What I know is that none of us know how to experience normalcy in a pandemic.  What  I know is that many of us are resorting to judgement or criticism because of our body's natural survival response system.  What I know is that we are all doing the very best that we can and how heartwarming it is when we can see that in each other. 

The pandemic touches us all.

And because we are all in this together on a global level, we don't need to compare our suffering or justify how we are feeling.  We need to allow ourselves to have the experience we are having and make room for others to do the same.  We all are allowed to cry, to feel something, or to feel nothing at all.  We are allowed to experience grief in the way that we connect to, even if our losses are different. 

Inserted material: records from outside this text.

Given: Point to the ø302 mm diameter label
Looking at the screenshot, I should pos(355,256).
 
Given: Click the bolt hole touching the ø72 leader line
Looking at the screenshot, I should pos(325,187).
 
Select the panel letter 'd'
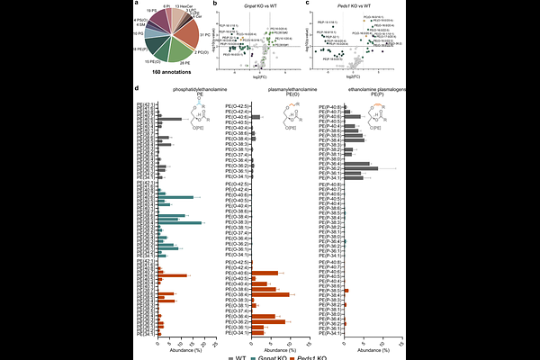pyautogui.click(x=135, y=87)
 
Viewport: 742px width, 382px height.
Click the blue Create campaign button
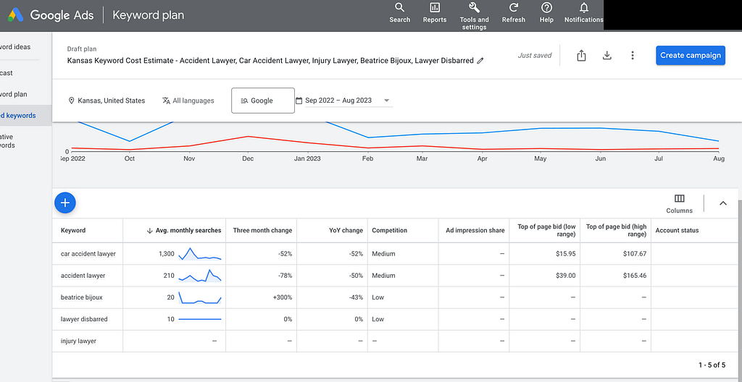[691, 55]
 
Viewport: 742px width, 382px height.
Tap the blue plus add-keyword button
[65, 203]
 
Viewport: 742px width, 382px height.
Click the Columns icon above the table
[679, 198]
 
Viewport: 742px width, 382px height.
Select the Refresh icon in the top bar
[514, 7]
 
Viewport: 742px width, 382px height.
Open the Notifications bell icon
[584, 7]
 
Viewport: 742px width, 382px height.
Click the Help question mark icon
[546, 7]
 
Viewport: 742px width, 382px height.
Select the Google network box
[262, 101]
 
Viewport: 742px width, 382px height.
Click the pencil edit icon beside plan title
[480, 61]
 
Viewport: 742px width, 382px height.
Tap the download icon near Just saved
[607, 55]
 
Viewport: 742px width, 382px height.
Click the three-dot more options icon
[632, 55]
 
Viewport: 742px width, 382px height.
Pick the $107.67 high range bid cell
[635, 254]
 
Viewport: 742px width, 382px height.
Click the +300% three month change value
[283, 297]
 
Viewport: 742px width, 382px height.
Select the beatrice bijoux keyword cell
[81, 297]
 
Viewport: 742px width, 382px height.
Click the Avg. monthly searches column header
[188, 230]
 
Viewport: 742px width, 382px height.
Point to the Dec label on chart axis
[248, 159]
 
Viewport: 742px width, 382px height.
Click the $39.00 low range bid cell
[565, 276]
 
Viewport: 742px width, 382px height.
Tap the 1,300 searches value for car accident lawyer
[167, 254]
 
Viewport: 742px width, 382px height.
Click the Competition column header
[389, 230]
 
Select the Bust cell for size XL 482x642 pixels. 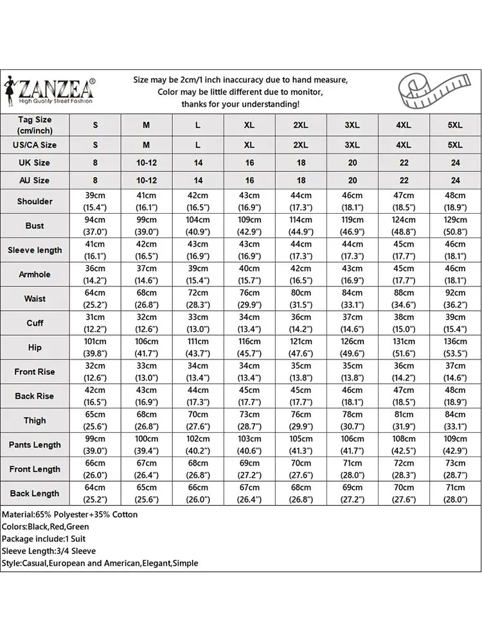pos(249,225)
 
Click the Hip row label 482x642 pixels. pos(35,347)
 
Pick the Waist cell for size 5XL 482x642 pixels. pos(455,299)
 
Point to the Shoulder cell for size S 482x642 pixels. pos(95,201)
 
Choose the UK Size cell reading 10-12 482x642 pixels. pos(147,162)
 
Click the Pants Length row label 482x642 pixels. pos(35,445)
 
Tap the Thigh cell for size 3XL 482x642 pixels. pos(352,421)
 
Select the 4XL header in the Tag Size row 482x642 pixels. pos(404,125)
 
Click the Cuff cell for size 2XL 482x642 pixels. pos(301,323)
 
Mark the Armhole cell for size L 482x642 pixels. pos(198,274)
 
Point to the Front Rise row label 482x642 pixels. pos(35,372)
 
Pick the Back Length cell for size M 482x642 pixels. pos(147,494)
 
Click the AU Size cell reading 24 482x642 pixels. pos(455,180)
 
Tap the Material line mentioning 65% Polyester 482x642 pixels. pos(70,514)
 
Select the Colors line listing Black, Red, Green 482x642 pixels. pos(45,526)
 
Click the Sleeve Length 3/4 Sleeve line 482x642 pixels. pos(49,551)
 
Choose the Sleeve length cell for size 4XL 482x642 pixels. pos(404,250)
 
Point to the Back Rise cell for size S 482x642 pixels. pos(95,396)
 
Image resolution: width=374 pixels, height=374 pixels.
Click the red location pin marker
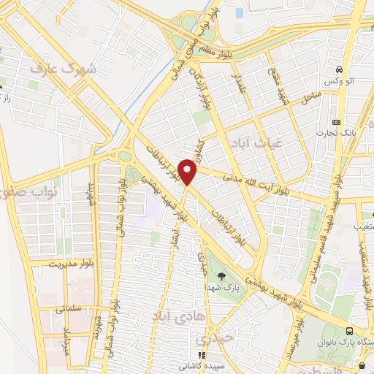pyautogui.click(x=188, y=172)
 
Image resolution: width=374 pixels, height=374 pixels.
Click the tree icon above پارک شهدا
pyautogui.click(x=221, y=275)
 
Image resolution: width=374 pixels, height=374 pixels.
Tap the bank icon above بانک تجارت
pyautogui.click(x=336, y=122)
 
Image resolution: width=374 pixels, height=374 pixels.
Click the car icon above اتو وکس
pyautogui.click(x=339, y=70)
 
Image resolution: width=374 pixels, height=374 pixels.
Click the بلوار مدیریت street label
pyautogui.click(x=74, y=262)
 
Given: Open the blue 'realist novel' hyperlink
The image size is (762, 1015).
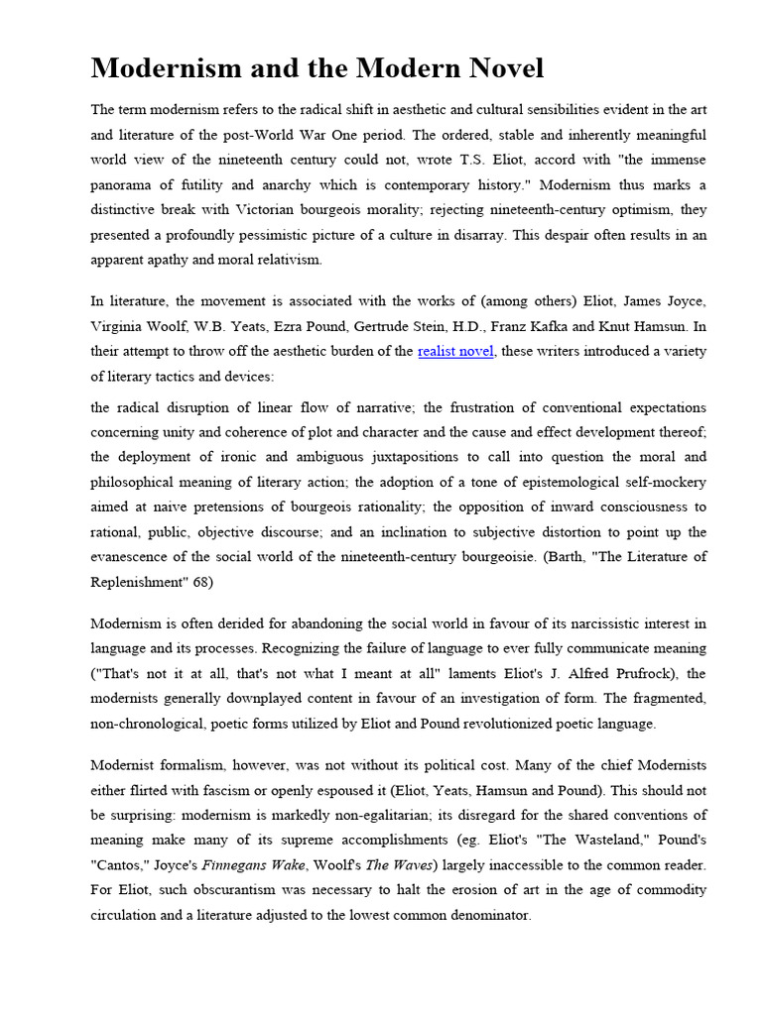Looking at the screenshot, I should point(455,351).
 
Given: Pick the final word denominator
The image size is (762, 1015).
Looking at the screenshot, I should point(488,917).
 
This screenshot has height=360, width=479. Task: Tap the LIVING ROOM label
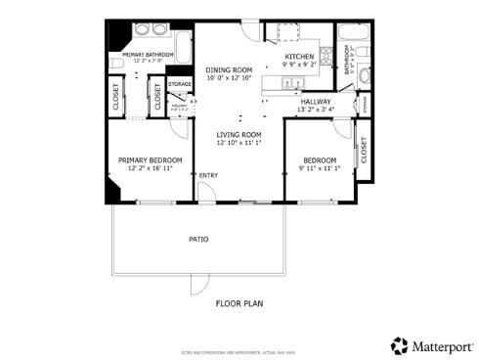point(239,134)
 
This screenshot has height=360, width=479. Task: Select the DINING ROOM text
point(228,70)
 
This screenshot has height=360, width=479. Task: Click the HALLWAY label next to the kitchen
point(315,101)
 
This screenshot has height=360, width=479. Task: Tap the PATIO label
point(198,239)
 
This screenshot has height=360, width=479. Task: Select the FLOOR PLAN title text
point(240,303)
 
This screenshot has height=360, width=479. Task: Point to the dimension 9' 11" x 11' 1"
point(319,168)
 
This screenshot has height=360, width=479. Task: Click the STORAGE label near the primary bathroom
point(179,84)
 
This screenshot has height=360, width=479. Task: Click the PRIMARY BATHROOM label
point(149,55)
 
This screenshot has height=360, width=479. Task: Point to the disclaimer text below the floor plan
point(240,350)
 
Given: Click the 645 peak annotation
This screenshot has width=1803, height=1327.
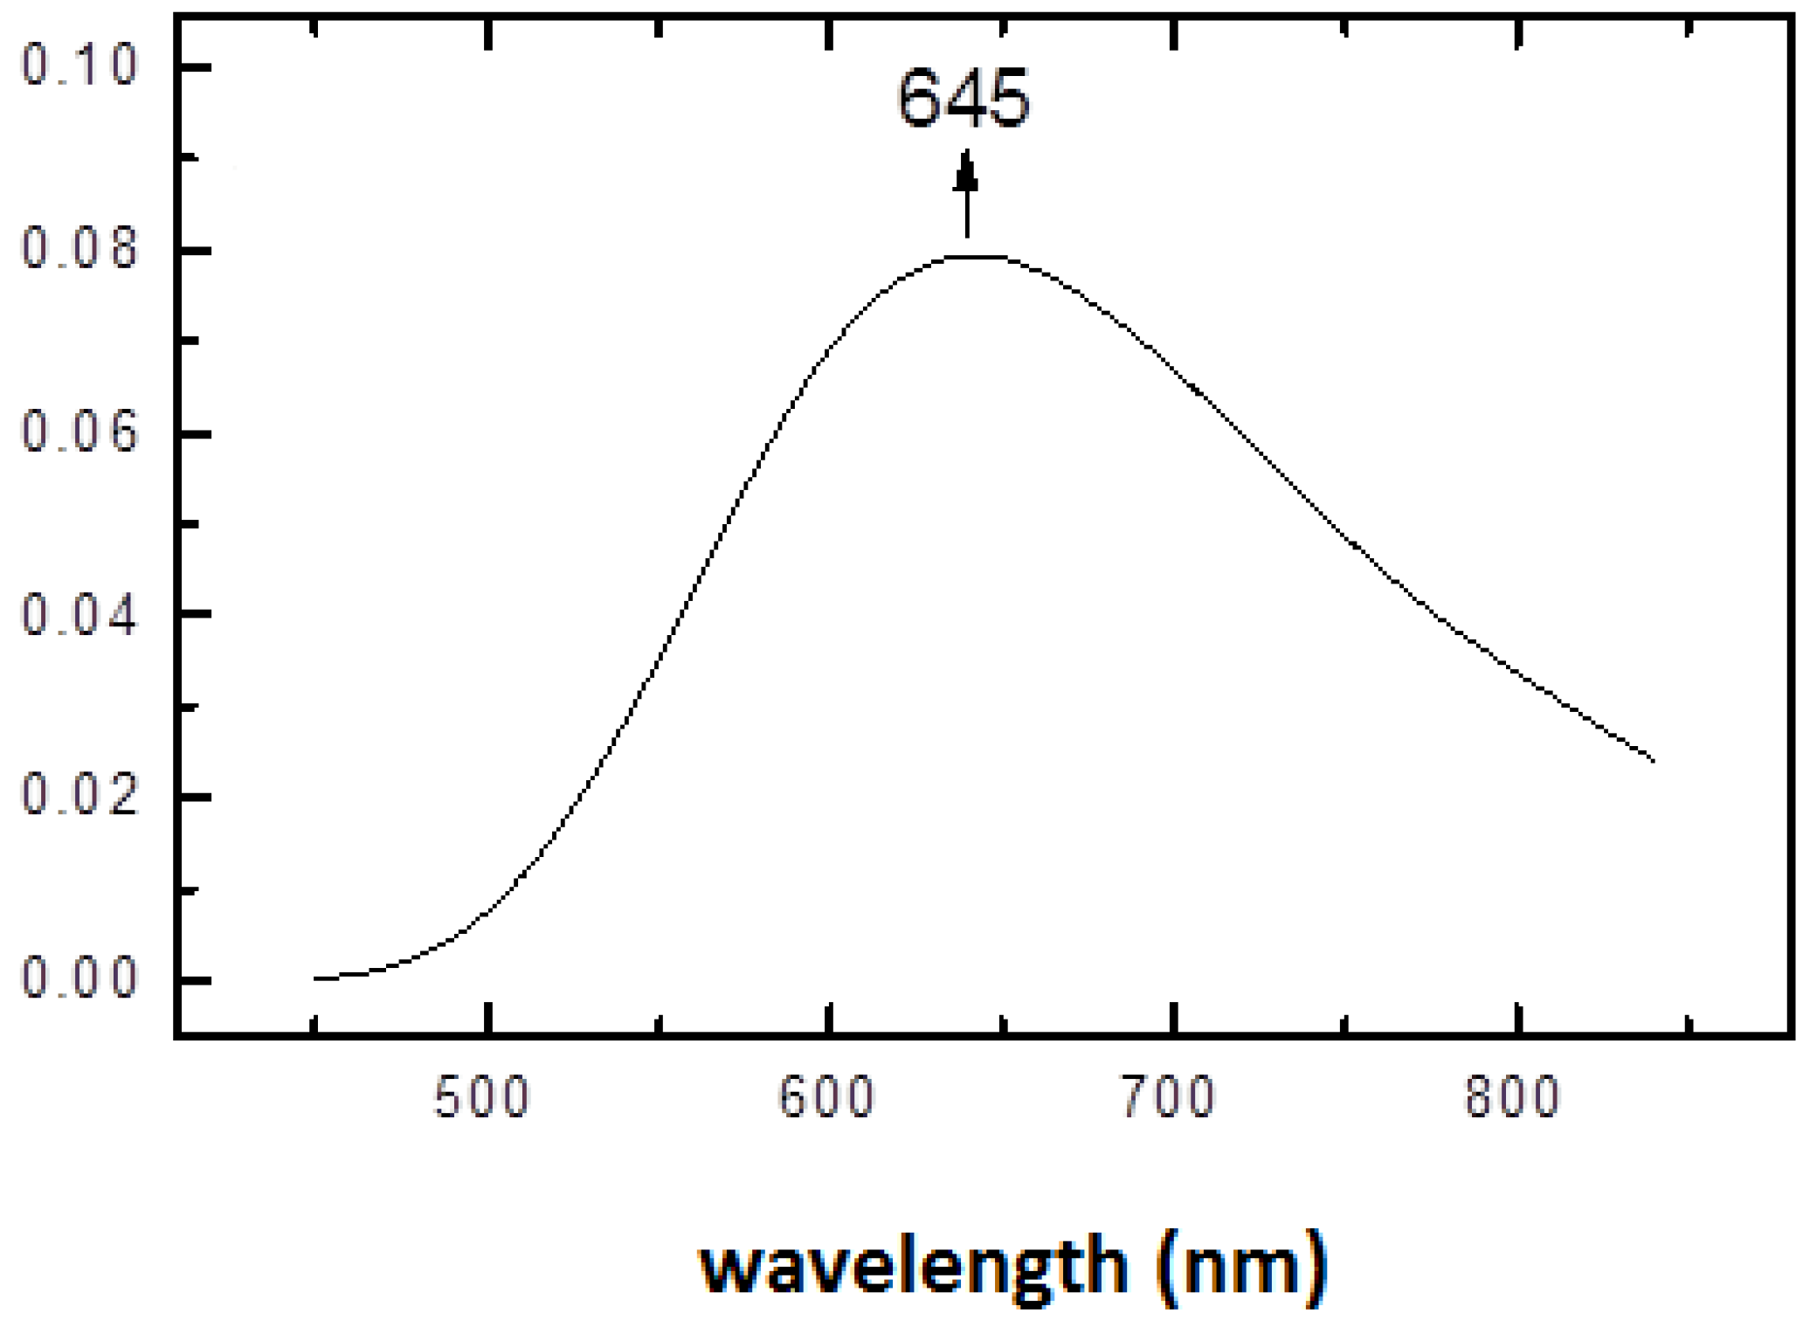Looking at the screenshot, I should (964, 99).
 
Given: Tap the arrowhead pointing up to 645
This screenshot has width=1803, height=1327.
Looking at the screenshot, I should (965, 172).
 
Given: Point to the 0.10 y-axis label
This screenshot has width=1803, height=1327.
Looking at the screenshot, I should (79, 65).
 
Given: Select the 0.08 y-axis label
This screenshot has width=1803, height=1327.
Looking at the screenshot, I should (79, 248).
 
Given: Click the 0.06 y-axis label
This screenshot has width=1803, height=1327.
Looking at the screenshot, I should (79, 432).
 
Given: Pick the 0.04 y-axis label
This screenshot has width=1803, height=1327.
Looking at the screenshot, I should (79, 614).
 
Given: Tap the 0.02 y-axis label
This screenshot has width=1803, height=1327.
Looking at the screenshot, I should (79, 796).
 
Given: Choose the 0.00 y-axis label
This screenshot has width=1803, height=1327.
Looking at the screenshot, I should (79, 978).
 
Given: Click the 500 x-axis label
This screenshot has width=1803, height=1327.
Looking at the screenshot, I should (481, 1097).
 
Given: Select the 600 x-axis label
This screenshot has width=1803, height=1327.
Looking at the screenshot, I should (826, 1097).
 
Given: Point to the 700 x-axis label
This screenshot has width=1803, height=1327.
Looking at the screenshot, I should (1168, 1097).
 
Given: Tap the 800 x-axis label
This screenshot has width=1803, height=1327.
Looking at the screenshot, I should (1512, 1097).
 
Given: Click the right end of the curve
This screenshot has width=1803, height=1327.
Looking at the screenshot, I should (1653, 760).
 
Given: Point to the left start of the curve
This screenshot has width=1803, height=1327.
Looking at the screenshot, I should (316, 978).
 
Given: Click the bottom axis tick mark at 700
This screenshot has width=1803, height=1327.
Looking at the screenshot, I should (1174, 1017).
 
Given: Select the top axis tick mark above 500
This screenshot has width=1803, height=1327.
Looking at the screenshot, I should (488, 34).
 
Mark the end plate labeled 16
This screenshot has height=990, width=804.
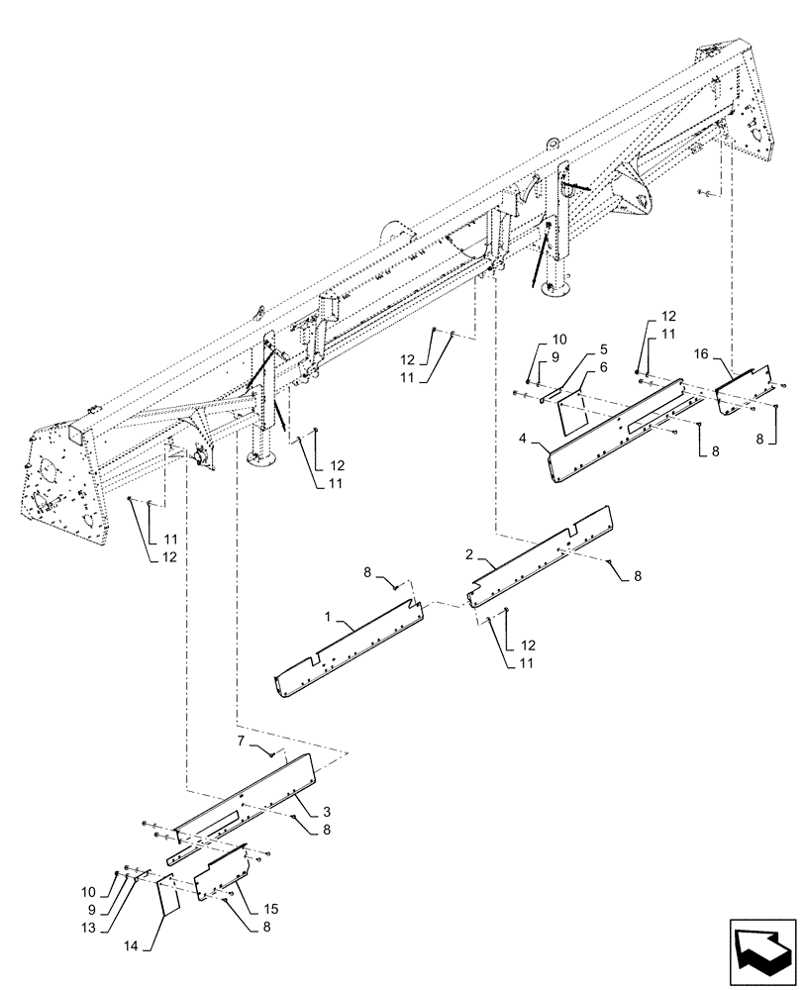744,392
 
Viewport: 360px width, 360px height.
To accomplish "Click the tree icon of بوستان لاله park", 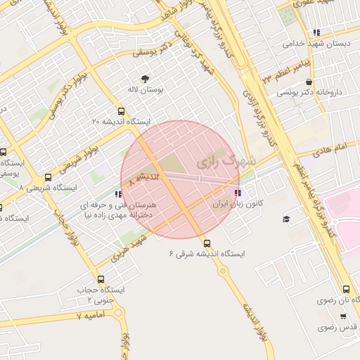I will click(146, 78).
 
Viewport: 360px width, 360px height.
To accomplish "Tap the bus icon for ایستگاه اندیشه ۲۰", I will click(122, 111).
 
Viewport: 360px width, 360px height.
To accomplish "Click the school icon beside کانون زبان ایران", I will click(237, 192).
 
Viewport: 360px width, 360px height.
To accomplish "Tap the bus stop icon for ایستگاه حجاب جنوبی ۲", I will click(100, 279).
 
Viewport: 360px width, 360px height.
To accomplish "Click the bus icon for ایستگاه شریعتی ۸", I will click(48, 177).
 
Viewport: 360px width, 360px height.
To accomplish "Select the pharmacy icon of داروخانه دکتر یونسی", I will click(309, 82).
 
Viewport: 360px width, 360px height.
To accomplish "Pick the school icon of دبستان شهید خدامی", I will click(317, 32).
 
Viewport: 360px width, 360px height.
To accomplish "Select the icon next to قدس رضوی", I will click(323, 328).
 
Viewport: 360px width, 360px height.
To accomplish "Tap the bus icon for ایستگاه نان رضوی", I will click(345, 289).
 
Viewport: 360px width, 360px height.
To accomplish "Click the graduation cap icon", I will click(286, 219).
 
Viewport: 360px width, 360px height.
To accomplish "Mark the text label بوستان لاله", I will click(146, 91).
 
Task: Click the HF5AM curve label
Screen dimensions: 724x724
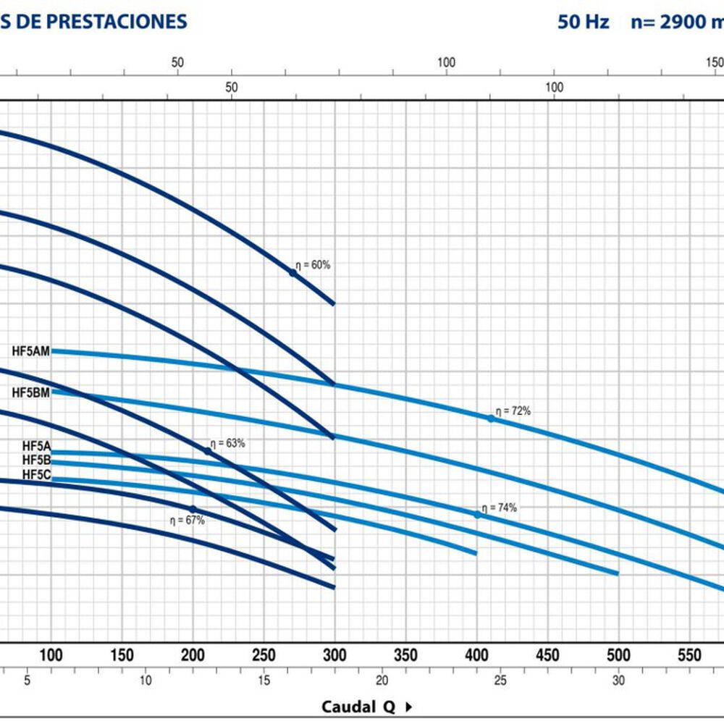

I came home and sat on our small balcony that points to the mountains.  I took a breath and connected with the hollowed heaviness in my chest. I realized that I was hurting because we as humans are hurting- in smalls ways, in big ways, and in different ways.  That because we are so intricately and deeply connected to each other, the pain you feel is shared in my heart.  That I ache for all the ways in which we cannot connect, for the loss of normalcy. Part of me asked, 'who am I to be crying?' and the other part recognized how human it is to touch into other people's suffering, how compassionate it is be moved by a stranger's pain.  Life is always presenting us with endless opportunities to notice each other, we must look.  We must listen.  We must see how each of us are navigating the world in uncertain times, doing our very best to move forward.  We must see how we all need the very same things and we must take them time to share them with each other- toilet paper and love. I know that we will continue to rise to the challenge.  We sing from balconies and off roof tops.  We check on neighbors and connect through technology.  We share memes and wash our hands.  We stay home. We create physical space.  We bow in gratitude to our healthcare providers, to our grocery clerks, to our janitors, to our teachers, to our social workers, to our neighbors, to each and every one of us doing our part. We look each other in the eyes and smile. 

And so for now I'll sit.  I'll sit with you in my home while you sit in yours and I'll know that we'll come back together and it will be so, so good.  I'll let myself be moved by our shared vulnerability and open to the difficulties we experience in our own ways.  I'll hold your experience with compassion and space, with a deep knowing that we will rebuild, that we will endure, that we will stand firm in our resilience, and that we will all choose to love a little deeper. 

My dear friend, it's okay if this is hard.  It is hard.